**THE TASK:** In the text below about the Meat Market EP, which release had its artwork accidentally switched with this one?
=== TEXT BLOCK ===
EP by Battery
- Released: 1992
- Recorded: July 1991
- Studios: The Ninth Academy (Berkeley, California)
- Genre: Industrial rock
- Length: 19:57
- Label: COP Intl.
- Producers: Shawn Brice; Christian Petke; Evan Sornstein;

Battery chronology
| Eternal Darkness (1991) | Meat Market (1992) | Mutate (1993) |

= Meat Market (EP) =

Meat Market is the second EP by Battery, released in 1992 by COP International. The artwork for the release was accidentally switched with Nothing by Diatribe.
=== DATA SEGMENT ===
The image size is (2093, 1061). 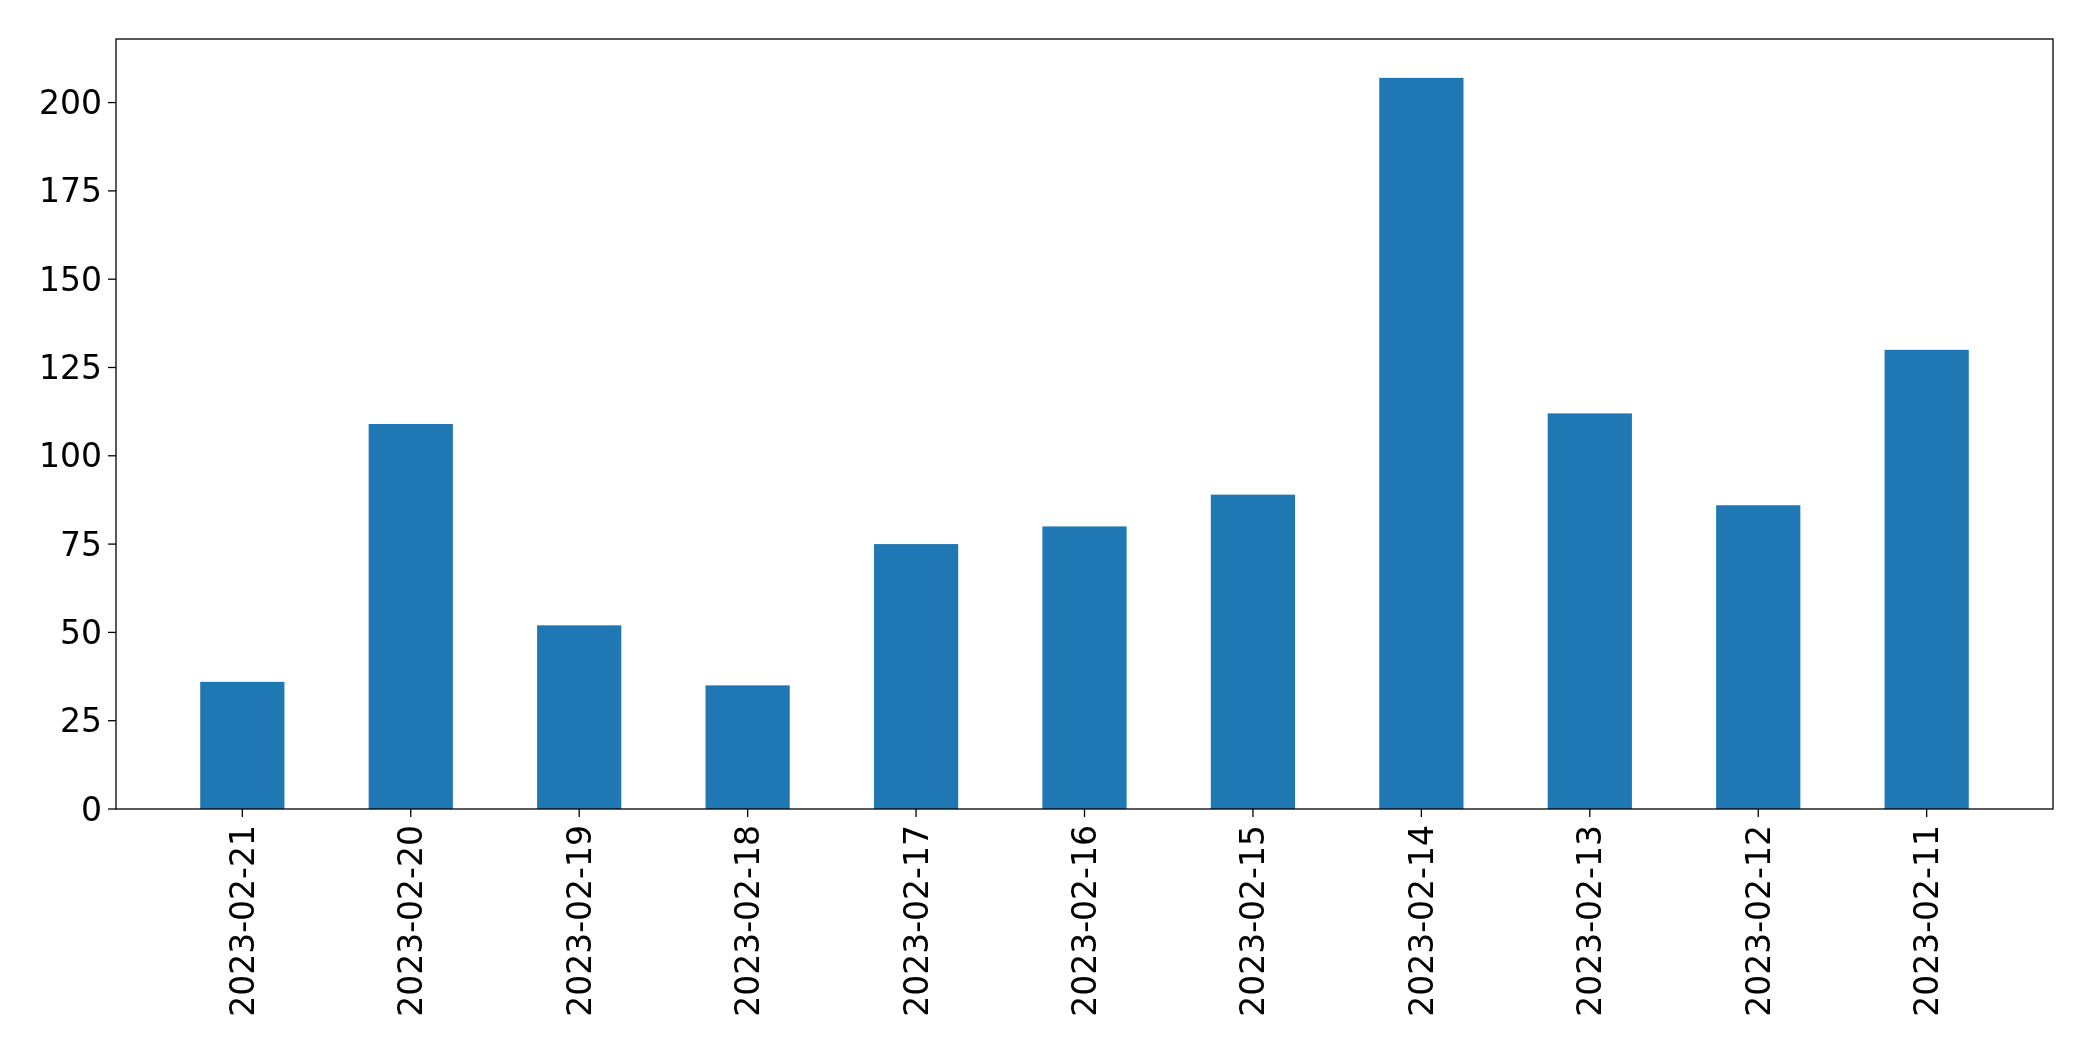 What do you see at coordinates (70, 279) in the screenshot?
I see `y-tick-label: 150` at bounding box center [70, 279].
===
**SOLUTION FOR THIS EXERCISE:** Nothing by Diatribe